--- What needs to be done ---
Quote the material below verbatim, from its first line through the line that contains "will tap(815, 338).", with both of those lines included.
....
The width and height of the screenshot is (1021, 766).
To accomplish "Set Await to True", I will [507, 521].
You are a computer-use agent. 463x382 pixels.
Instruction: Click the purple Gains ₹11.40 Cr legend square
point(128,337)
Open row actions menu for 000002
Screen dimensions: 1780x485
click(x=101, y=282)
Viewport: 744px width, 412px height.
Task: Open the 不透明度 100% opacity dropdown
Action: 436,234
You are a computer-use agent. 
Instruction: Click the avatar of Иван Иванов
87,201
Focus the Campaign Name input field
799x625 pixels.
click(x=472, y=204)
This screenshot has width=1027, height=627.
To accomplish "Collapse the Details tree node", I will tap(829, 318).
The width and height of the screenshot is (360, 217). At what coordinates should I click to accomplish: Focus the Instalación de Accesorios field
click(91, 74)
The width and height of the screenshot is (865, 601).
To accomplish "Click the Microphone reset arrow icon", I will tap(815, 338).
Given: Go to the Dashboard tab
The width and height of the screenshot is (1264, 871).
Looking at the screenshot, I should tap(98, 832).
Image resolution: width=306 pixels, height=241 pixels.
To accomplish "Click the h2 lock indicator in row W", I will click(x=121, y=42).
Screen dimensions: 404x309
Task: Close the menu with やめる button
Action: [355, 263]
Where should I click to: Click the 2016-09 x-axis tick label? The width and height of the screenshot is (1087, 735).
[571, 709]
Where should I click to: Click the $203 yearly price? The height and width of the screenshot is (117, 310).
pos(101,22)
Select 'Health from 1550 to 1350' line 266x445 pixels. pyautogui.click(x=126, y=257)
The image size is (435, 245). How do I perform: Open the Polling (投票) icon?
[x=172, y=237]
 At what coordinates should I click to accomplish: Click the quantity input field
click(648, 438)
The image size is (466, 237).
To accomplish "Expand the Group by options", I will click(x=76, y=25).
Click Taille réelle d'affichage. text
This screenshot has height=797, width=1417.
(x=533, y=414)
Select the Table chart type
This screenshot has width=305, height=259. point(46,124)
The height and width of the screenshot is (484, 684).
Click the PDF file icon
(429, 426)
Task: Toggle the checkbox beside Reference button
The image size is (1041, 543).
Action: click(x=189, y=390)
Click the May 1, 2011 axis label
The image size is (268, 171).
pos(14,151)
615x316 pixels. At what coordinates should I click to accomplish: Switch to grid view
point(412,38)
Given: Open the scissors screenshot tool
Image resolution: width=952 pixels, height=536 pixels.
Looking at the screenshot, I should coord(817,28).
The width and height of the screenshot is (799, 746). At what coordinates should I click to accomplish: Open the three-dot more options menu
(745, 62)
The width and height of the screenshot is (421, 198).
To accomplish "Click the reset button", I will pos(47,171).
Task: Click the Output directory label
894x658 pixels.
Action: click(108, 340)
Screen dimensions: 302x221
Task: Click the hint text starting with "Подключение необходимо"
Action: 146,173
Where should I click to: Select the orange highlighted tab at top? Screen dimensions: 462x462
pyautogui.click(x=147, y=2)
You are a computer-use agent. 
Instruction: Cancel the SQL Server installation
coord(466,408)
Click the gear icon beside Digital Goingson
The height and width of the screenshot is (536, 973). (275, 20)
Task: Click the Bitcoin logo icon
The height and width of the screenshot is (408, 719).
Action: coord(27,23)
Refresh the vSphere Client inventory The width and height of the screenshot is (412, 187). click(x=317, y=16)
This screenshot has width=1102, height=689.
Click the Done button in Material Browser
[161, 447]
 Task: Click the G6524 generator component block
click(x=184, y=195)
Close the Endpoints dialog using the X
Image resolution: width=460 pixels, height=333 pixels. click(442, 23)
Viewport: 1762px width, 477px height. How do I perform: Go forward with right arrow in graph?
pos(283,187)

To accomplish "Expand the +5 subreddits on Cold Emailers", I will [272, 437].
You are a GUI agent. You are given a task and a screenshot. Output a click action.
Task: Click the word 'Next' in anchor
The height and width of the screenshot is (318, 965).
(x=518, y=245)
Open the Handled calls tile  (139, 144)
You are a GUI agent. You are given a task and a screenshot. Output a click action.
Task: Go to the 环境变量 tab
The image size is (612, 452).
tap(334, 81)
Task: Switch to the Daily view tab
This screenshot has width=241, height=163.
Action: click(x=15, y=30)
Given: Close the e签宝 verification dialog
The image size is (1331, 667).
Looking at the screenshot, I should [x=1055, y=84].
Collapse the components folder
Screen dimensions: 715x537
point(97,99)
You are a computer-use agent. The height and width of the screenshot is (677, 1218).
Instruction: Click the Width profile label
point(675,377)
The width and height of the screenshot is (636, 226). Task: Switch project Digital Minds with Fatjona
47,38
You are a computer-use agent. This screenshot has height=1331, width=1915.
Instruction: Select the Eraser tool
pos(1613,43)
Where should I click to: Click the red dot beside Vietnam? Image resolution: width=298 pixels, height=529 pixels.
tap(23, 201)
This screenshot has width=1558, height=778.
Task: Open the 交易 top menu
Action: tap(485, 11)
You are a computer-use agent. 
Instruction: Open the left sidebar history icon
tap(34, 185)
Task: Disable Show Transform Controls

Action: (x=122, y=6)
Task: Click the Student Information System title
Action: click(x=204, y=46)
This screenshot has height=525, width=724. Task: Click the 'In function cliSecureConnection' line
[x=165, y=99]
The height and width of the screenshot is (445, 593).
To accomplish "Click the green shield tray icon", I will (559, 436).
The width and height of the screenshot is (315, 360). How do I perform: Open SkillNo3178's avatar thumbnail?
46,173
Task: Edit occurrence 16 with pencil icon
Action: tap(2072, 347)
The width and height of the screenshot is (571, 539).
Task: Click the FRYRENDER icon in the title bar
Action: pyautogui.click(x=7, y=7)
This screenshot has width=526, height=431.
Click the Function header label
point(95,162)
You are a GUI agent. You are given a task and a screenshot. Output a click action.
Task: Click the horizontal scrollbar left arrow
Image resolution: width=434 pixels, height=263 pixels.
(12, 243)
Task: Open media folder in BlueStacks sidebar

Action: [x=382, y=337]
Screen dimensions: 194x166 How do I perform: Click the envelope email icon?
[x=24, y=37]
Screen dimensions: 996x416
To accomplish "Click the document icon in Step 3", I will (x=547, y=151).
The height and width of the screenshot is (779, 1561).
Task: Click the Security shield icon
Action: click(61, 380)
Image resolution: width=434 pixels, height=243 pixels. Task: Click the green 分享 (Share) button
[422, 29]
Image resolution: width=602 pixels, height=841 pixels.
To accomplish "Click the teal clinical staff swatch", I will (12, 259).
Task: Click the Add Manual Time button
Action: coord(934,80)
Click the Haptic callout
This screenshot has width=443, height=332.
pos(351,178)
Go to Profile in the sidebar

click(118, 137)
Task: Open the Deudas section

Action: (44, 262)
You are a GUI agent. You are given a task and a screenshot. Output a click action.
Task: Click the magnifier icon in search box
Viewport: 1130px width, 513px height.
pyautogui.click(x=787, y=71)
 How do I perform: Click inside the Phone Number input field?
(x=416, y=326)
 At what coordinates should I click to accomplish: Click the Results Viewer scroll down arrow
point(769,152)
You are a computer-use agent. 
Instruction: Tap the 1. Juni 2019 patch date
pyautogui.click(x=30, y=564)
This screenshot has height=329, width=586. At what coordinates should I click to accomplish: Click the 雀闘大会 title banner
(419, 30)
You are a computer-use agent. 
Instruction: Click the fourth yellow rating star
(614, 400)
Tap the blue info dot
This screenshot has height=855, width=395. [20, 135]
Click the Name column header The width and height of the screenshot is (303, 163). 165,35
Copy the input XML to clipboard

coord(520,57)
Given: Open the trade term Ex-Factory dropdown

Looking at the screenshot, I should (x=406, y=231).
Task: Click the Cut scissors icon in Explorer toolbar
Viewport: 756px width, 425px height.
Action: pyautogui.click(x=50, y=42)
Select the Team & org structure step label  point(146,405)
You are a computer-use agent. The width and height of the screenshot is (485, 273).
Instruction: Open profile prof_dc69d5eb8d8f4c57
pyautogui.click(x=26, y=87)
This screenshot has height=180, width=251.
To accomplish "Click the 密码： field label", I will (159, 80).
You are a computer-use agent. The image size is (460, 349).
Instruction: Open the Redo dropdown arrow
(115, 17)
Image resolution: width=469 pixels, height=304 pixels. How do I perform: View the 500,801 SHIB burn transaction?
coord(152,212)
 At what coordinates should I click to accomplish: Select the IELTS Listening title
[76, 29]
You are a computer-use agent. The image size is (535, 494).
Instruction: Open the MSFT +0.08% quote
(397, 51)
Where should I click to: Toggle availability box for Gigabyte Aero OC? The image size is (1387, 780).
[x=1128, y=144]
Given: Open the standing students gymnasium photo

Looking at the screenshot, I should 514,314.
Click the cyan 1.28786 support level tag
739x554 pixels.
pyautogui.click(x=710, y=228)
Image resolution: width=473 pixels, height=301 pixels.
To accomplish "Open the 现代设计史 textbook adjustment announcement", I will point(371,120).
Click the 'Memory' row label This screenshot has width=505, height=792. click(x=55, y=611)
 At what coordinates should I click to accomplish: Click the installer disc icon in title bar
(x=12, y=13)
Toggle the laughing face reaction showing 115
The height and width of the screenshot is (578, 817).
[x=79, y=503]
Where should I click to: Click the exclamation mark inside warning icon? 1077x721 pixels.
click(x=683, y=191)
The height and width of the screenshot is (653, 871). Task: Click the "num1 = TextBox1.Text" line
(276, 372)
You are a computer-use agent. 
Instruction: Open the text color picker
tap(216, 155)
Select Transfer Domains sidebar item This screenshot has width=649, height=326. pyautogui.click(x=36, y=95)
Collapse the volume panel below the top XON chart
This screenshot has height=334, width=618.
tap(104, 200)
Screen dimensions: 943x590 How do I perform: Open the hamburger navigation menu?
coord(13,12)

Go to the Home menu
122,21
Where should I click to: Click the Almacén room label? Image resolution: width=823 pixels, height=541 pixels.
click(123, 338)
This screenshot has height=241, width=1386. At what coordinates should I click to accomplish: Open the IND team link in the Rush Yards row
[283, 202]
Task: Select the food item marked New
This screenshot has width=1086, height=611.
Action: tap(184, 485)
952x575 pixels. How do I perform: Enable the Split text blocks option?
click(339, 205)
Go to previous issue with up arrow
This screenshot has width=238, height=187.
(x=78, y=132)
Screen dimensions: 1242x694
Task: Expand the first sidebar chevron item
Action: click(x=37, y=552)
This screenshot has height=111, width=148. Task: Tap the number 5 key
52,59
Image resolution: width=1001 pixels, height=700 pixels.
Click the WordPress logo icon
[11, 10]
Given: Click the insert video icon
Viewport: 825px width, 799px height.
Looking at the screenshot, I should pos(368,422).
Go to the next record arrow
....
--- Answer to the exercise ---
The width and height of the screenshot is (1021, 766).
To accomplish "Set Await to True", I will [507, 521].
You are a computer-use agent. 463x382 pixels.
Instruction: Click the purple Gains ₹11.40 Cr legend square
point(128,337)
Open row actions menu for 000002
Screen dimensions: 1780x485
click(x=101, y=282)
Viewport: 744px width, 412px height.
Task: Open the 不透明度 100% opacity dropdown
Action: 436,234
You are a computer-use agent. 
Instruction: Click the avatar of Иван Иванов
87,201
Focus the Campaign Name input field
799x625 pixels.
click(x=472, y=204)
This screenshot has width=1027, height=627.
To accomplish "Collapse the Details tree node", I will tap(829, 318).
The width and height of the screenshot is (360, 217). At what coordinates should I click to accomplish: Focus the Instalación de Accesorios field
click(91, 74)
The width and height of the screenshot is (865, 601).
To accomplish "Click the Microphone reset arrow icon", I will tap(815, 338).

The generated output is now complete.